[Pixel coordinate grounding data]
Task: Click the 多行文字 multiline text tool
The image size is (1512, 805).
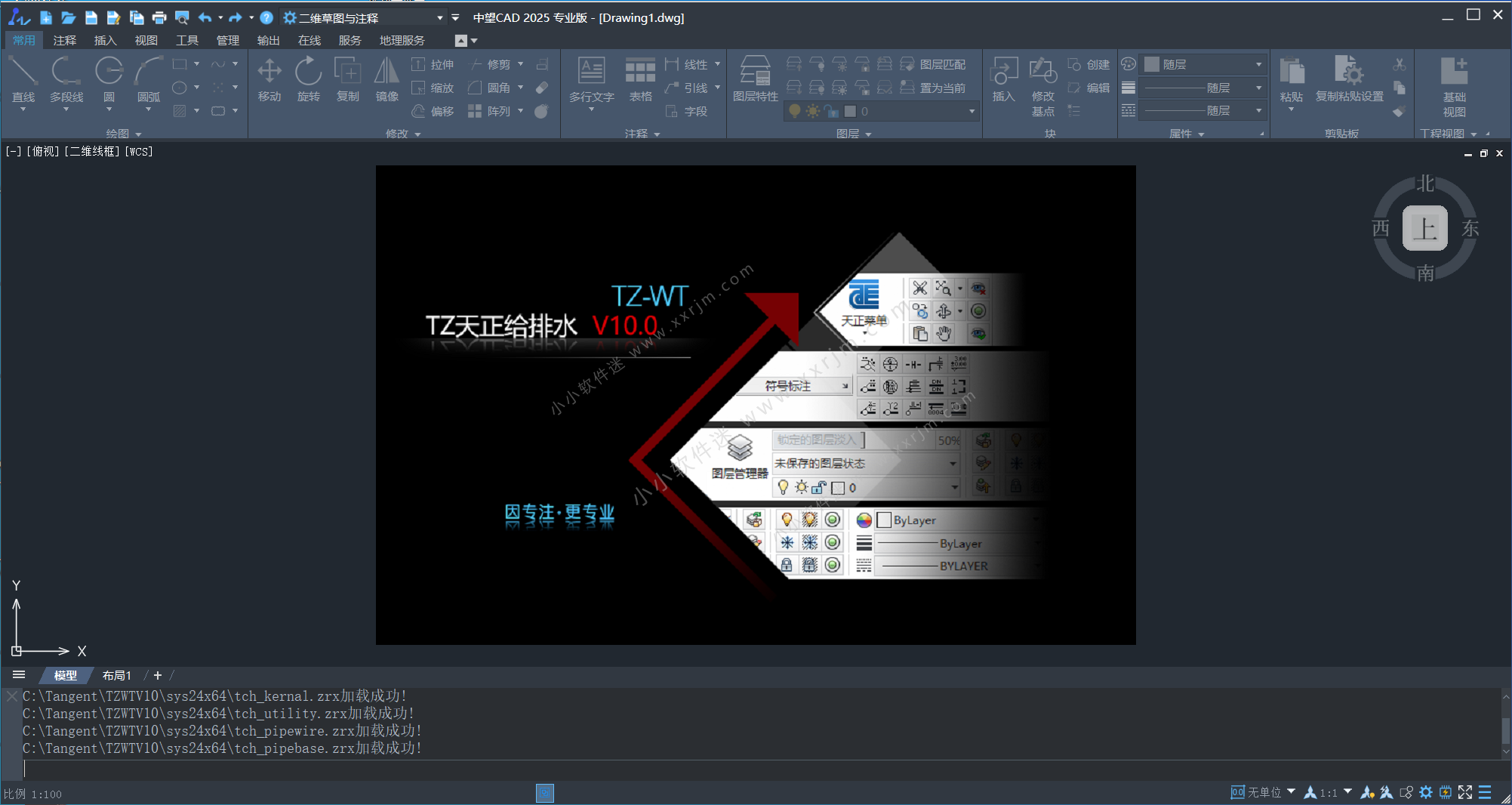Action: coord(591,79)
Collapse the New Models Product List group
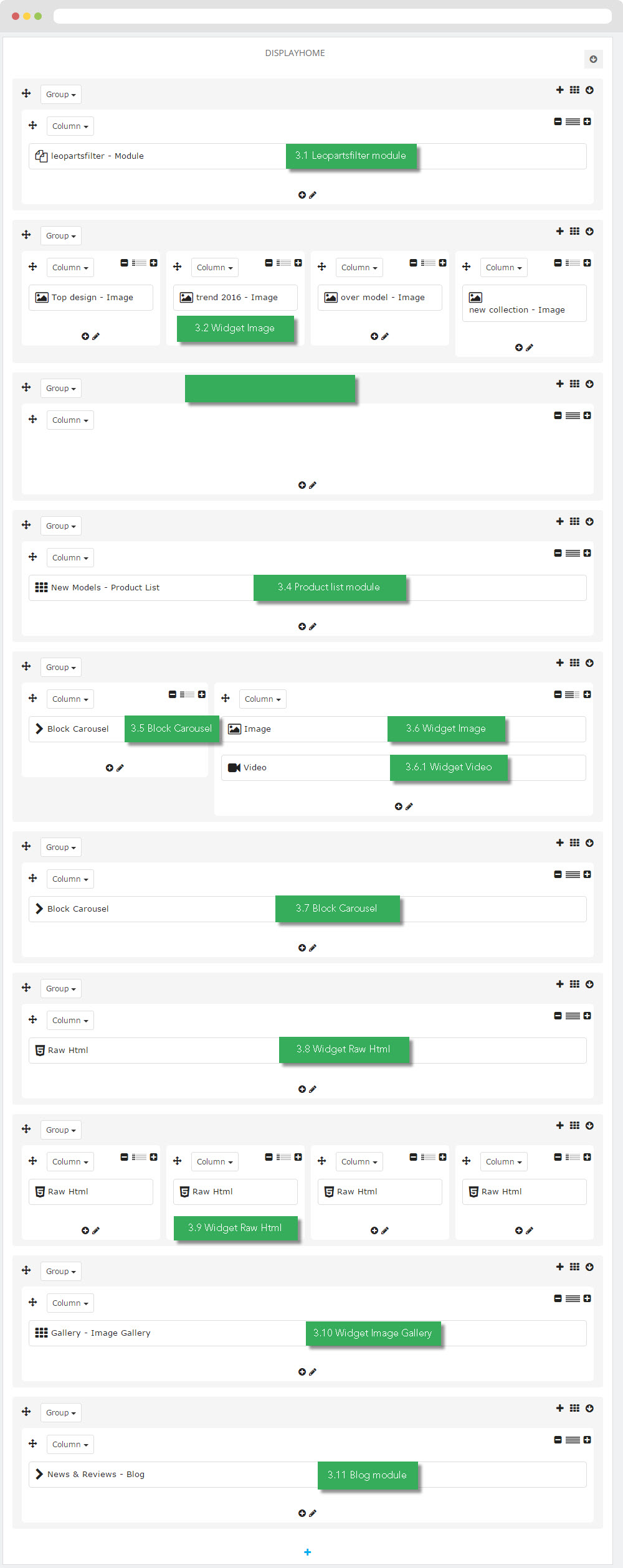 click(x=589, y=521)
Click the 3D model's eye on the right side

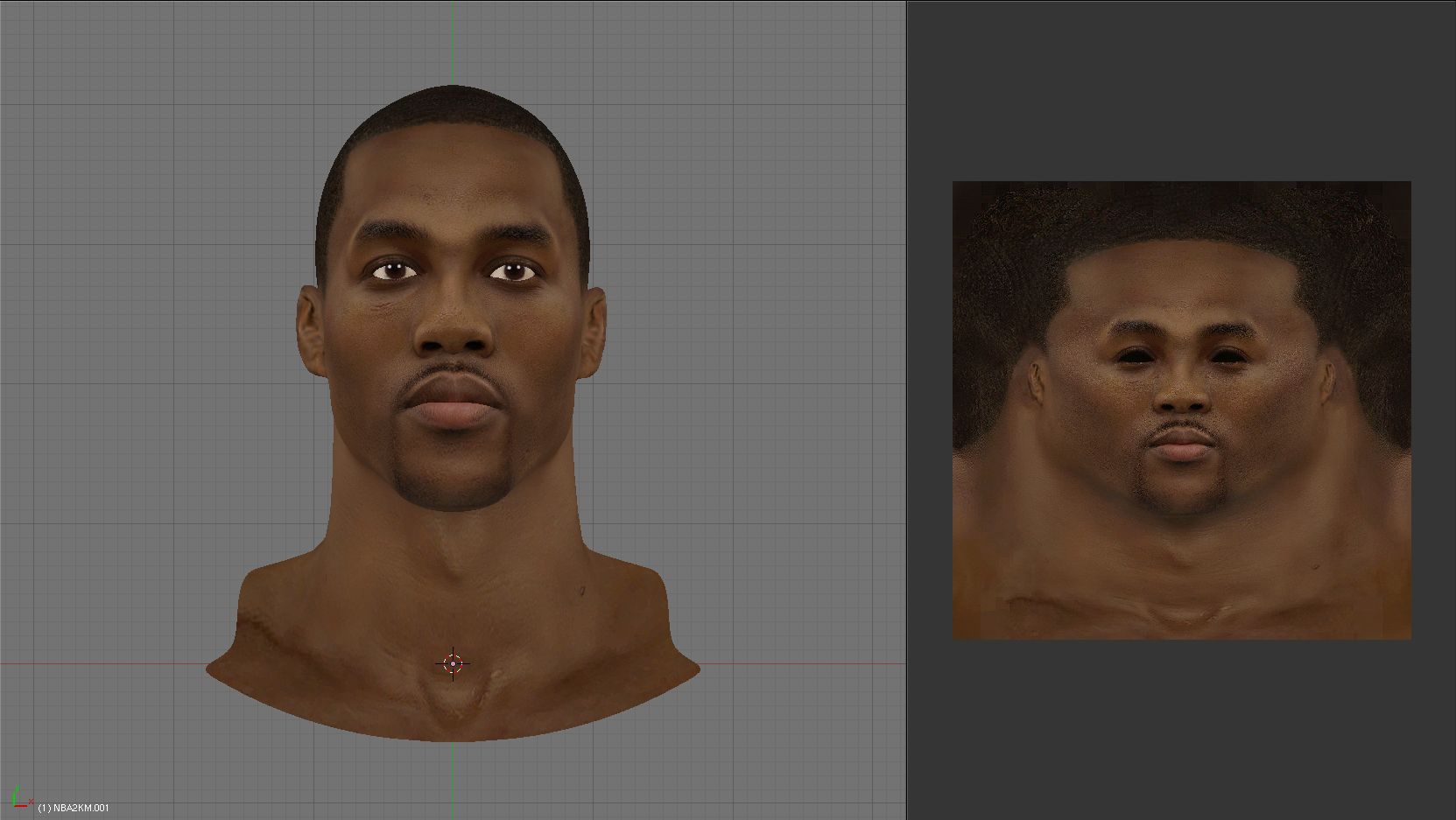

> What the task asks:
In your copy, reproduce the data above exactly and skip every picture.

> Result for this task:
Task: Click the 多行文字 multiline text tool
The image size is (1512, 805).
Action: coord(591,79)
Collapse the New Models Product List group
 click(x=589, y=521)
Click the 3D model's eye on the right side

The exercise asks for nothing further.